** BEGIN **

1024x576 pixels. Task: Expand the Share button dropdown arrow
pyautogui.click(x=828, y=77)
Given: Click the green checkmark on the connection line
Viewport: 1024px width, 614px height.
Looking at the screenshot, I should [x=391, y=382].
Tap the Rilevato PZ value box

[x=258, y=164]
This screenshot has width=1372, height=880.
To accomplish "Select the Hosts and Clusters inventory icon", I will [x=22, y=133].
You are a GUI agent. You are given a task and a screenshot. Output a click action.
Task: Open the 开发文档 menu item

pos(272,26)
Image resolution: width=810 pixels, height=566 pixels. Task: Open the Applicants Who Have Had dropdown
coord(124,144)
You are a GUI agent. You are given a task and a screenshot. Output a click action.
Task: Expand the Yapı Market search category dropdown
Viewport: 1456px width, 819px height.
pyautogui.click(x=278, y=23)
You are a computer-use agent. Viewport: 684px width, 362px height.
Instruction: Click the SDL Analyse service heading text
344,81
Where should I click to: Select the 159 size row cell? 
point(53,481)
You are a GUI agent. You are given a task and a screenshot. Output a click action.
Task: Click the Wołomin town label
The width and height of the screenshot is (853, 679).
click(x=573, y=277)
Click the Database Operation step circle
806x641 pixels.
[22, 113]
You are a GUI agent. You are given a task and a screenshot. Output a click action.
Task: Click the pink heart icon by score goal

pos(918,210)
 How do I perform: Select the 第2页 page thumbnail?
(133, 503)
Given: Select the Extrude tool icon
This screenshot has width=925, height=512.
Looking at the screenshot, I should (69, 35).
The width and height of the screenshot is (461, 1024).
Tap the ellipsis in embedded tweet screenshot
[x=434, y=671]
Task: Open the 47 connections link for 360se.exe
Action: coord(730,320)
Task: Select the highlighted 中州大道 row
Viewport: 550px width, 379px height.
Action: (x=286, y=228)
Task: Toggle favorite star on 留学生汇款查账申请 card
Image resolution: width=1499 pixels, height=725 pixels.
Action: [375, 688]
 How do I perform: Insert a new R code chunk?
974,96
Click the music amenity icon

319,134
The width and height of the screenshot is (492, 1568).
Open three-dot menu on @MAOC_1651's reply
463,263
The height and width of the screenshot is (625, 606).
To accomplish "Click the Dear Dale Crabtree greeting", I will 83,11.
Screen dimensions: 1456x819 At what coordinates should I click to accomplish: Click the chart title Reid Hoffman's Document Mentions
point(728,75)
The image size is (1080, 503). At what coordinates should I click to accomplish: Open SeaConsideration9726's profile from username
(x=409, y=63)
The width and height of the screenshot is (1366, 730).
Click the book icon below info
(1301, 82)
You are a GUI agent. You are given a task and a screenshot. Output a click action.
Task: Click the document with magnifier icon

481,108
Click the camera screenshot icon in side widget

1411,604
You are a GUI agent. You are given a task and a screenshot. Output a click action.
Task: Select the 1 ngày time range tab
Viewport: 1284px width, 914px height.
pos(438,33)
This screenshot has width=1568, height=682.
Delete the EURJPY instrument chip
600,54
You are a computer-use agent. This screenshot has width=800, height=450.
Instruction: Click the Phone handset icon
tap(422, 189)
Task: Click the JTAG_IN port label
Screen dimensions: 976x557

** END **

Quote every line of the material above word for word, keeping the original line order.

1024x576 pixels. Task: Expand the Share button dropdown arrow
pyautogui.click(x=828, y=77)
Given: Click the green checkmark on the connection line
Viewport: 1024px width, 614px height.
Looking at the screenshot, I should [x=391, y=382].
Tap the Rilevato PZ value box

[x=258, y=164]
This screenshot has width=1372, height=880.
To accomplish "Select the Hosts and Clusters inventory icon", I will [x=22, y=133].
You are a GUI agent. You are given a task and a screenshot. Output a click action.
Task: Open the 开发文档 menu item

pos(272,26)
Image resolution: width=810 pixels, height=566 pixels. Task: Open the Applicants Who Have Had dropdown
coord(124,144)
You are a GUI agent. You are given a task and a screenshot. Output a click action.
Task: Expand the Yapı Market search category dropdown
Viewport: 1456px width, 819px height.
pyautogui.click(x=278, y=23)
You are a computer-use agent. Viewport: 684px width, 362px height.
Instruction: Click the SDL Analyse service heading text
344,81
Where should I click to: Select the 159 size row cell? 
point(53,481)
You are a GUI agent. You are given a task and a screenshot. Output a click action.
Task: Click the Wołomin town label
The width and height of the screenshot is (853, 679).
click(x=573, y=277)
Click the Database Operation step circle
806x641 pixels.
[22, 113]
You are a GUI agent. You are given a task and a screenshot. Output a click action.
Task: Click the pink heart icon by score goal

pos(918,210)
 How do I perform: Select the 第2页 page thumbnail?
(133, 503)
Given: Select the Extrude tool icon
This screenshot has width=925, height=512.
Looking at the screenshot, I should (69, 35).
The width and height of the screenshot is (461, 1024).
Tap the ellipsis in embedded tweet screenshot
[x=434, y=671]
Task: Open the 47 connections link for 360se.exe
Action: coord(730,320)
Task: Select the highlighted 中州大道 row
Viewport: 550px width, 379px height.
Action: (x=286, y=228)
Task: Toggle favorite star on 留学生汇款查账申请 card
Image resolution: width=1499 pixels, height=725 pixels.
Action: [375, 688]
 How do I perform: Insert a new R code chunk?
974,96
Click the music amenity icon

319,134
The width and height of the screenshot is (492, 1568).
Open three-dot menu on @MAOC_1651's reply
463,263
The height and width of the screenshot is (625, 606).
To accomplish "Click the Dear Dale Crabtree greeting", I will 83,11.
Screen dimensions: 1456x819 At what coordinates should I click to accomplish: Click the chart title Reid Hoffman's Document Mentions
point(728,75)
The image size is (1080, 503). At what coordinates should I click to accomplish: Open SeaConsideration9726's profile from username
(x=409, y=63)
The width and height of the screenshot is (1366, 730).
Click the book icon below info
(1301, 82)
You are a GUI agent. You are given a task and a screenshot. Output a click action.
Task: Click the document with magnifier icon

481,108
Click the camera screenshot icon in side widget

1411,604
You are a GUI agent. You are given a task and a screenshot. Output a click action.
Task: Select the 1 ngày time range tab
Viewport: 1284px width, 914px height.
pos(438,33)
This screenshot has width=1568, height=682.
Delete the EURJPY instrument chip
600,54
You are a computer-use agent. This screenshot has width=800, height=450.
Instruction: Click the Phone handset icon
tap(422, 189)
Task: Click the JTAG_IN port label
Screen dimensions: 976x557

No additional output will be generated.